Friday, 25 September 2009

The Town Hotel

It was reported last month that an unidentified British tourist in a small French town got locked in when she assumed the sign outside the Hôtel de Ville (town hall, at least in some places, Mairie in others) meant it was a hotel. Probably not such a stupid mistake as all that, it must happen from time to time. She wrote the following message asking for help:

Je suis fermer ici
( Toilettes).
Est ce possible
moi la porte en ouvrir ?

You have to be cautious about tall tales and urban myths retailed with a straight face in our careless and credulous media, but here’s one for which there seems to be some tantalising photographic evidence. The BBC still managed to misquote the tourist’s message, but hey what’s new.

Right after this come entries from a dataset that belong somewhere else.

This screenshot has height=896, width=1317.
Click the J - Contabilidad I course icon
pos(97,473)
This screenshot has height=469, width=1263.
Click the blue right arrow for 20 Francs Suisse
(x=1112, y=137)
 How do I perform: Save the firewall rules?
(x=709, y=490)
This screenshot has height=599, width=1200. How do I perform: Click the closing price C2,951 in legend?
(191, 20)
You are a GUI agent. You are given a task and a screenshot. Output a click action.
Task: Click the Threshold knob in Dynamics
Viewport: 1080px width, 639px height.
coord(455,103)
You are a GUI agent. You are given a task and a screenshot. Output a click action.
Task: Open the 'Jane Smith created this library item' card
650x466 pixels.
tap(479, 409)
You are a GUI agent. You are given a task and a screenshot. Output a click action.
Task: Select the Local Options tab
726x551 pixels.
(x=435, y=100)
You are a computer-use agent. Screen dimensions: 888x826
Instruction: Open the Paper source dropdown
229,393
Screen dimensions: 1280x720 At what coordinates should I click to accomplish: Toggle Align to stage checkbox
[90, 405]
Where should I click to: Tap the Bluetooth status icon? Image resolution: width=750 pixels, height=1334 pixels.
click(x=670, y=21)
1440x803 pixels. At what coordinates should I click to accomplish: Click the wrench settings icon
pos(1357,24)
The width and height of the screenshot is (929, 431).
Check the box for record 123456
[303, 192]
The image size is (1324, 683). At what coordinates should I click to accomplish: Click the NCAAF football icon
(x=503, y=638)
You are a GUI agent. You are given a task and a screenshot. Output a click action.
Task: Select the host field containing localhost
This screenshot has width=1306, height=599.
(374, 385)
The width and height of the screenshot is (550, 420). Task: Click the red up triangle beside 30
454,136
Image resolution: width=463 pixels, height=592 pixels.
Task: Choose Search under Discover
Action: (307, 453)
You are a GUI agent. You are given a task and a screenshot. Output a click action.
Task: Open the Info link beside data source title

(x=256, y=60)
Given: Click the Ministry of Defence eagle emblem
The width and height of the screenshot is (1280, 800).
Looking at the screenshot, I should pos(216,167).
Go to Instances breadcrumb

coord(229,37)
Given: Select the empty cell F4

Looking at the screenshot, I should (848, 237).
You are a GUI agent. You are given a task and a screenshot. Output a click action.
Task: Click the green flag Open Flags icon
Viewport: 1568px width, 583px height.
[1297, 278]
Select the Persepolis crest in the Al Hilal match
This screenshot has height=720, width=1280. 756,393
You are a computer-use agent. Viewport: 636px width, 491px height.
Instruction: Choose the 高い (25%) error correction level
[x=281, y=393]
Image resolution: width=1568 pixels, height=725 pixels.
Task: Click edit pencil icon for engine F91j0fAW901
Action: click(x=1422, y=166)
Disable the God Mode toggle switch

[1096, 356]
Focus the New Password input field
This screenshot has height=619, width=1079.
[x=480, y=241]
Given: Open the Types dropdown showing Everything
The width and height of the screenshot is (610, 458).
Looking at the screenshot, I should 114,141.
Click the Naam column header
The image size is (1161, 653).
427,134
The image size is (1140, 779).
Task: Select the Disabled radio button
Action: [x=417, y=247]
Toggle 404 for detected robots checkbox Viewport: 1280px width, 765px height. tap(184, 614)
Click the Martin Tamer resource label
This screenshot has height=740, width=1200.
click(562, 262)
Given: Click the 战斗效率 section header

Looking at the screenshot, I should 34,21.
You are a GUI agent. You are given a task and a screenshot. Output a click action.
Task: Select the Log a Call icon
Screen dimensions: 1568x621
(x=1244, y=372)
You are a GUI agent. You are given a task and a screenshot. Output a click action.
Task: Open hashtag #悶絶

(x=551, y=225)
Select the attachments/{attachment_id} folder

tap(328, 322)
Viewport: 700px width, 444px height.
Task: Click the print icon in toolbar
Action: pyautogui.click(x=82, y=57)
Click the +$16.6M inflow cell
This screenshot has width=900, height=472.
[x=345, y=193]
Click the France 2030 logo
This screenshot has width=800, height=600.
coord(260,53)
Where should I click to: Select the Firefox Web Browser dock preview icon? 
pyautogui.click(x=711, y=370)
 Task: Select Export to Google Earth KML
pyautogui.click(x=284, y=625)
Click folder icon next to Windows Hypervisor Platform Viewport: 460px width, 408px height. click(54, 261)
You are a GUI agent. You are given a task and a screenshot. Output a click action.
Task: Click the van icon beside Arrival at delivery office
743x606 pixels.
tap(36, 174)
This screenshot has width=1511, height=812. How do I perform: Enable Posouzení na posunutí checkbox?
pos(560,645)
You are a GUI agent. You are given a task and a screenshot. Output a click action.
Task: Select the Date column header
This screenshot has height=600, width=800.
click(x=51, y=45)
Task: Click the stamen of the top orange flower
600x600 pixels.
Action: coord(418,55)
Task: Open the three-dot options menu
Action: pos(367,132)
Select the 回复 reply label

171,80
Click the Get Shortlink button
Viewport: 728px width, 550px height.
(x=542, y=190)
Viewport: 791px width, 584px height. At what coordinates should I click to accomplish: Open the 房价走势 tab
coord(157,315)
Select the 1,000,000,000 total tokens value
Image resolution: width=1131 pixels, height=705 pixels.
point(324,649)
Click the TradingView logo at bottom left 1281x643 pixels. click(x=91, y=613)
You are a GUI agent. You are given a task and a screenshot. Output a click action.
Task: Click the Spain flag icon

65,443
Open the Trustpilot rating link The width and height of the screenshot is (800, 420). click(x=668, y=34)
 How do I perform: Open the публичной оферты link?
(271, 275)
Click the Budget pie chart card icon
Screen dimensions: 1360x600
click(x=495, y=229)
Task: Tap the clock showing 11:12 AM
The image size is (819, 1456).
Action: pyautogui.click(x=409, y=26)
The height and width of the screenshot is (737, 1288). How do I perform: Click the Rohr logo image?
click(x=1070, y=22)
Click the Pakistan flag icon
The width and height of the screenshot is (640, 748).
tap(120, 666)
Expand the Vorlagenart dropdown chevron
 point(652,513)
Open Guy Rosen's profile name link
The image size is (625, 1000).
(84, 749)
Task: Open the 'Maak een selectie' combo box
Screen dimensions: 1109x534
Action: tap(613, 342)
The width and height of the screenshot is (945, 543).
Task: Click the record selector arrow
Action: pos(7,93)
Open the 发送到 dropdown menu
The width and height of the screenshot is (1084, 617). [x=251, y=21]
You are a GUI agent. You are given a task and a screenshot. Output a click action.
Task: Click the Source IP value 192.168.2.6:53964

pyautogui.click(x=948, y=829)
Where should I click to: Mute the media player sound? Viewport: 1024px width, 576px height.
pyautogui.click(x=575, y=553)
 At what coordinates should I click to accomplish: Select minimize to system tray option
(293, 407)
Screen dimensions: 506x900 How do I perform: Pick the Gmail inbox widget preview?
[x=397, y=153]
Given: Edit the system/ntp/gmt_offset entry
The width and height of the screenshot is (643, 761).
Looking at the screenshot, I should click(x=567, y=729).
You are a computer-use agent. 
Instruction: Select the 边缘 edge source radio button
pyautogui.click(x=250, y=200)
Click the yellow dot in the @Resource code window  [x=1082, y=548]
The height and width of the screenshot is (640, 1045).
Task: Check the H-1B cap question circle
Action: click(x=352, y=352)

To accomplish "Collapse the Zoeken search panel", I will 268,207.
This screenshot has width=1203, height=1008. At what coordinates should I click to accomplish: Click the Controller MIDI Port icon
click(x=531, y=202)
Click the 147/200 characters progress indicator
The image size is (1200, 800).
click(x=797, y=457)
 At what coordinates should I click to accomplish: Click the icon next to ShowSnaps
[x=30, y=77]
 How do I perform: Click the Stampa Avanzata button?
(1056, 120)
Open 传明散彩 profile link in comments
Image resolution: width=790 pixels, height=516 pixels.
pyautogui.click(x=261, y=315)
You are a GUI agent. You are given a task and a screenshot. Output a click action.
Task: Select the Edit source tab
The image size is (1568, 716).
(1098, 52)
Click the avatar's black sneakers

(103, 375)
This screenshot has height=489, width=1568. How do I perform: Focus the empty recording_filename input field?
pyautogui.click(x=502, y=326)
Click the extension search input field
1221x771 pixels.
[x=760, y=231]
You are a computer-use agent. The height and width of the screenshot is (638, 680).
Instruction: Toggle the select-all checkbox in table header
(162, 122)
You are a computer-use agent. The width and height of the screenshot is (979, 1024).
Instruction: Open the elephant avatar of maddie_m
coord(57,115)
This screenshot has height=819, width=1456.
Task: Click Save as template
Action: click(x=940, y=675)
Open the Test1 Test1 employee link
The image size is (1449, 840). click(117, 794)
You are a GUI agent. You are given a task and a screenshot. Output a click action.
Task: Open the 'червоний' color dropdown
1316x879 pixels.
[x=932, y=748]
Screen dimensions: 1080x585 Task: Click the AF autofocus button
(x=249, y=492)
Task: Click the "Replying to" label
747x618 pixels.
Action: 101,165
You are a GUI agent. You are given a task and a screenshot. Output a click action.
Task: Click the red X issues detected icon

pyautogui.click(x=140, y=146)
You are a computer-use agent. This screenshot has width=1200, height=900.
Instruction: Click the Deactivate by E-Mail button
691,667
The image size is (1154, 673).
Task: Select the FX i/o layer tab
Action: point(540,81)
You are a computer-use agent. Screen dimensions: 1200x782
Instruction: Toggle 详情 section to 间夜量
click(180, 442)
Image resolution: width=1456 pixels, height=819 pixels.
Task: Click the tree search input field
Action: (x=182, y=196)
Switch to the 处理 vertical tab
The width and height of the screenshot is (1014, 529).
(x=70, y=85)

The story has even spawned its own little website, whence I lift this intriguing pic (right), perhaps a screenshot from television news?? It comes complete with an amusing piece of machine “translation” (“The tourist for its continuous, but think of other clients of the institution ... Time passes and people seem to sulk the square in front of City Hall ... A shot of fear for some poor woman who has certainly enriched his vocabulary” etc).

I’m still not 100% convinced though. There’s something about the handwriting that just isn’t quite what you’d expect from a Brit in her early thirties. And I wonder why an English speaker whose French was not great would think to chuck in that en (presumably “to open the door of it”). And what on earth is the verb doing at the end like that? Was this tourist actually German or Dutch, by any chance?